SELECTED EXCERPT:
Tag Archives: graphic novels

Review: Cold Mountain: The Legend of Han Shan and Shih Te The Original Dharma Bums

I remember when I started to read books. Like most children, what the school assigned us to read and what we liked to read were often worlds apart. I was never in a class where they would recommend both The Great Gatsby and Fahrenheit 451. One is considered part of the great canon of American Literature while the other is considered radical in its thinking but is now considered one of he forefathers of dystopian fiction. It wasn’t until I got out of school before I read about any of the beat writers, including the oftspoken Jack Kerouac.

Kerouac’s seminal work, On The Road gives readers the best presentations of his philosophy and way of life. He’s one of the more well known writers of his decade and of this subset. Pop culture has gotten to know him from TV shows like Quantum Leap. Contrary to popular belief, this school of thought that the Beat Movement of the 1950s and 1960s, did not start with these young stallions, but with two “dharma bums.” Sean Michael Wilson, Akiko Shimojima, and J.P. Seaton’s have put together a rather ingenious take on the Chinese legend of Han Shan and Shih Te in the brilliantly told Cold Mountain: The Legend of Han Shan and Shih Te The Original Dharma Bums.

Within the first few pages, we meet Han Shan, who we come to know as “Cold Mountain.” He gives readers a brief history of who he is and his attempts at living a rather ordinary life. He’s a young man seemingly failing at everything from being a scholar, to a soldier, to a farmer, and even being married. This is until he receives an epiphany and finds the courage to stand up to authority, religious and secular, and to fight social injustice. Thus sparking a movement. We also meet Shih Te, Shan’s young protégé, whose undying loyalty leads to the two being coined “The Laughing Pair.” They leave their poetry on tree trunks and rocks. The graphic novel allows the reader to follow this duo and their many fabled tales and the poems they inspired. It gives readers a more concise view of these brilliant philosophers.

Overall, an excellent graphic novel about these almost mythical figures which may have very well birthed modern philosophy. The story by Wilson and Seaton is smart, funny, and engaging. The art by Shimojima is sophisticated and virtuous. Altogether, it’s an elegant tome which pays tribute to the godfathers of “dharmic bliss”.

Story: Sean Michael Wilson Translation: J.P. Seaton Art: Akiko Shimojima
Story: 10 Art: 9.0 Overall: 9.7 Recommendation: Buy

Review: Buffalo Speedway

Buffalo Speedway coverIn the biosphere of popular culture, the current range of visual artists capturing the attention of fans is pretty diverse. As the current climate has shown, geeks and everything geek related presently occupies most people’s “Reddit feeds.” It was not always like this, as there was a time before the internet when such things would looked at with ridicule. There was not one thing, movie, television show, book that changed it, it was the amalgamation of these things and the influencers behind them.

DATASET CONTENT:
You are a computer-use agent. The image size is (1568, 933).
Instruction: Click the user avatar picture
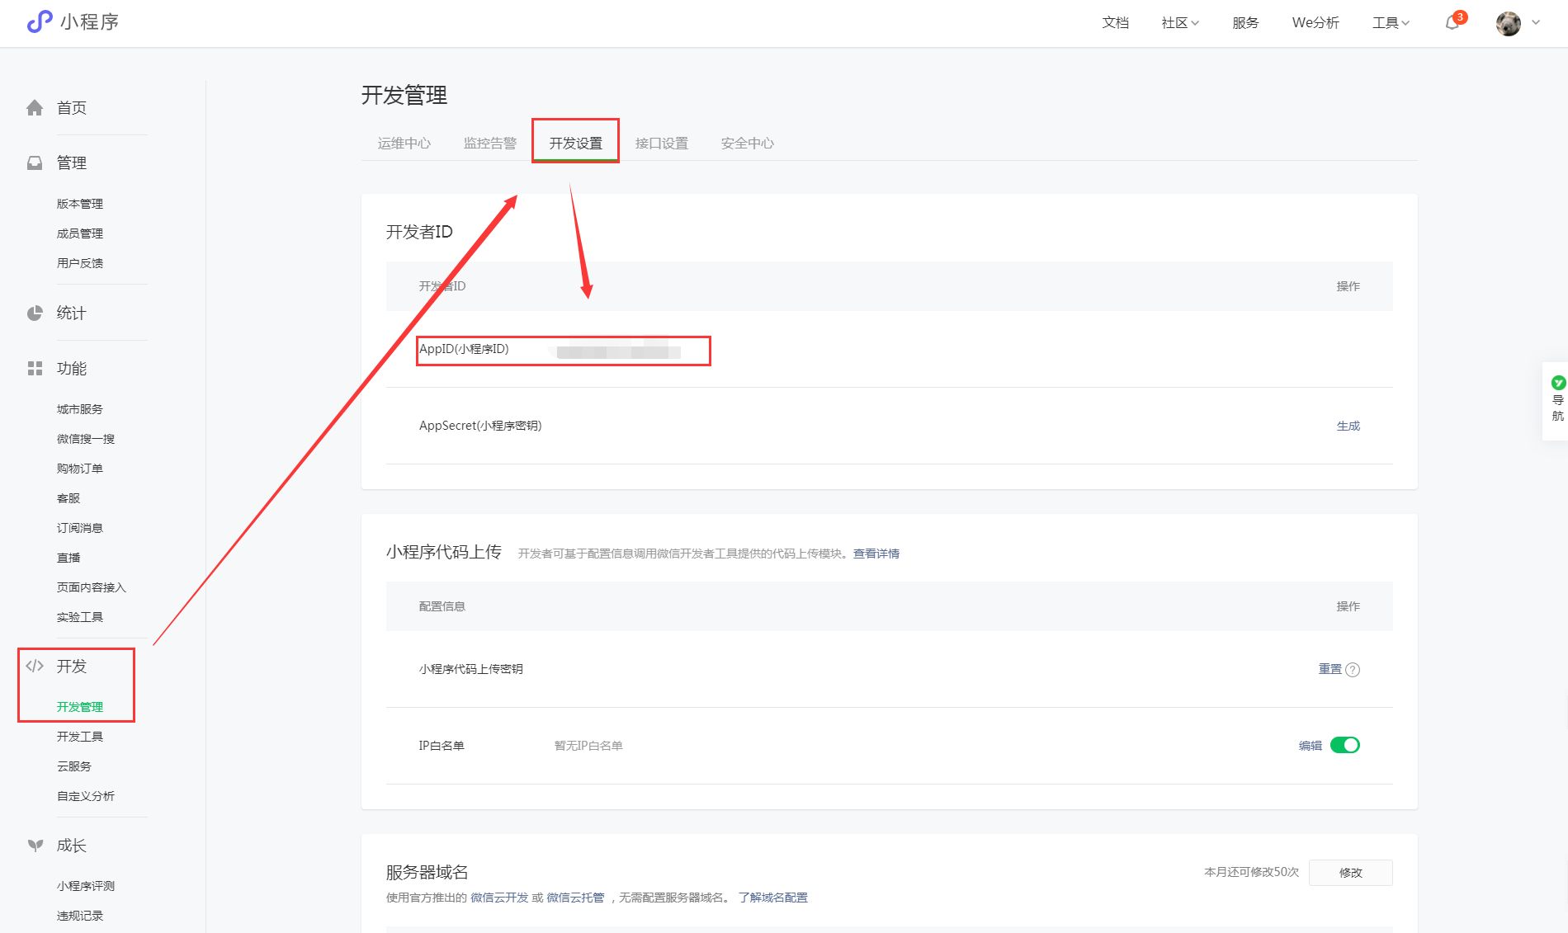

WHAT IS ASKED: Transcribe the stretch of the review page from "Story: Sean Michael" through "influencers behind them.". The material has no connection to the review page.

COMPLETED TASK:
Story: Sean Michael Wilson Translation: J.P. Seaton Art: Akiko Shimojima
Story: 10 Art: 9.0 Overall: 9.7 Recommendation: Buy

Review: Buffalo Speedway

Buffalo Speedway coverIn the biosphere of popular culture, the current range of visual artists capturing the attention of fans is pretty diverse. As the current climate has shown, geeks and everything geek related presently occupies most people’s “Reddit feeds.” It was not always like this, as there was a time before the internet when such things would looked at with ridicule. There was not one thing, movie, television show, book that changed it, it was the amalgamation of these things and the influencers behind them.